▸ **練習課題**
A: 山行記では、リーダーはどんな理由で泊まることを提案しましたか。
B: 山行記の本文を、「岩を伝って、直ぐに灌木に掴ま」から始めて「なく、そのまま予備泊となる。」まで、一字も変えずに書き写してください。

▸ **出典**
________________________

青い岩の鞍部に上がっていくと、岩が削られて出来た樋状の溝があった。雪が滑るときに、岩を巻き込んで、その岩が削り取ったものであろう。いわゆる雪条痕といわれるものである。脅威の自然の力である。岩の鞍部は風の通り道。川内の風に吹かれ、岩の上で仰向けに寝て、背筋を伸ばすと、生き返ったような気がした。真っ青な空がまぶしい。
岩を伝って、直ぐに灌木に掴まりながら、藪の急登を越える。ほぼ平らな藪をこいで、少しばかり残雪を踏んでジャンクションピークである。痩せた藪尾根を一端下って、登り返すとテン場である。雪が融けて、昨日冷やした缶ビールが、三缶ばかり顔を出していた。三缶も残っていたということは、昨日はみんな疲れて、ビールどころではなかったのだろうか。さっそく、乾杯する。水の消耗が激しく、作って置いた水だけでは足りず、食事を取りながら水作りに精を出す。
次のピークへは、一寸した岩場を二箇所越えなければならない。一箇所は、昨日、念の為ロープを使ったところである。岩場を越えて、藪を抜けて雪堤で休む。メンバーがばらけて、一気には進むことが出来ないのである。そのうち後ろについていたリーダーが来て「Hさんの消耗が激しいので、泊まりますか」という。いつもはつらつのHさんだが、「泊まろう」というのは、相当消耗が激しいらしい。みんな予備日を確保しているので、特に異論はなく、そのまま予備泊となる。
予備泊と決まっては、何も急ぐことはない。立ち止まりながら、呼吸を整え整え登る。昨日は不調だったTさんは快調だ。テント場を整地している間、Hさんはマットの上で、死んだようにピクリともしなかった。ホントに息をしてんのだろうか、マジで心配になる。原因は、日頃の激務や不摂生?の影響も考えられるが、高温下の行動が招いたものであろう。「大丈夫、息はしてる」と、声あり。もちろん冗談だが、この暑さでは何が起きてもおかしくは無い。メンバーの生活基盤は、それぞれ違う。登山の力量も違っている。様々なメンバーが集まっていても、山行を成功させるために力を合わせる、ということが真のメンバーシップである。
持ち寄りの予備食を食べると、落ち着いてきて、アルコール類も結構出てきた。ドラえもんのポケットじゃないのに、どこから出て来るのかいつも不思議である。そのうち皆元気になって、いつもの賑やかな夜となる。

________________________

データ項目

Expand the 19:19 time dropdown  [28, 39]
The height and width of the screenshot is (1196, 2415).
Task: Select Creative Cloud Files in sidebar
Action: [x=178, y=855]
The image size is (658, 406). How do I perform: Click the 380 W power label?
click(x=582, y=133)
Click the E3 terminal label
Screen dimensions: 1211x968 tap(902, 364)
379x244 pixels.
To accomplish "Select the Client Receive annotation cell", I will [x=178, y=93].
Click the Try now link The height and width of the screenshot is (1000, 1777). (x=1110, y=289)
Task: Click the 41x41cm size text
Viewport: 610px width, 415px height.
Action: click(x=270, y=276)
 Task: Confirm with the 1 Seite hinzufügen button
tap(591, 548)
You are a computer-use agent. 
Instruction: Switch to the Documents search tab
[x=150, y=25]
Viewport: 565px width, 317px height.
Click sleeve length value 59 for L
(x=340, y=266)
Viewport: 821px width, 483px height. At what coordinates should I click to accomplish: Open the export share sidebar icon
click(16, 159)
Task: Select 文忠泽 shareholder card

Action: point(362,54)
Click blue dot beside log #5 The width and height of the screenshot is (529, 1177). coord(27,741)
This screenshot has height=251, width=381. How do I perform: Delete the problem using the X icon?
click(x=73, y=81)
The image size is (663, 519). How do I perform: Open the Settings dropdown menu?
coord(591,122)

________________________

▸ **課題の解答**
A: Hさんの消耗が激しかったからです。

B:
岩を伝って、直ぐに灌木に掴まりながら、藪の急登を越える。ほぼ平らな藪をこいで、少しばかり残雪を踏んでジャンクションピークである。痩せた藪尾根を一端下って、登り返すとテン場である。雪が融けて、昨日冷やした缶ビールが、三缶ばかり顔を出していた。三缶も残っていたということは、昨日はみんな疲れて、ビールどころではなかったのだろうか。さっそく、乾杯する。水の消耗が激しく、作って置いた水だけでは足りず、食事を取りながら水作りに精を出す。
次のピークへは、一寸した岩場を二箇所越えなければならない。一箇所は、昨日、念の為ロープを使ったところである。岩場を越えて、藪を抜けて雪堤で休む。メンバーがばらけて、一気には進むことが出来ないのである。そのうち後ろについていたリーダーが来て「Hさんの消耗が激しいので、泊まりますか」という。いつもはつらつのHさんだが、「泊まろう」というのは、相当消耗が激しいらしい。みんな予備日を確保しているので、特に異論はなく、そのまま予備泊となる。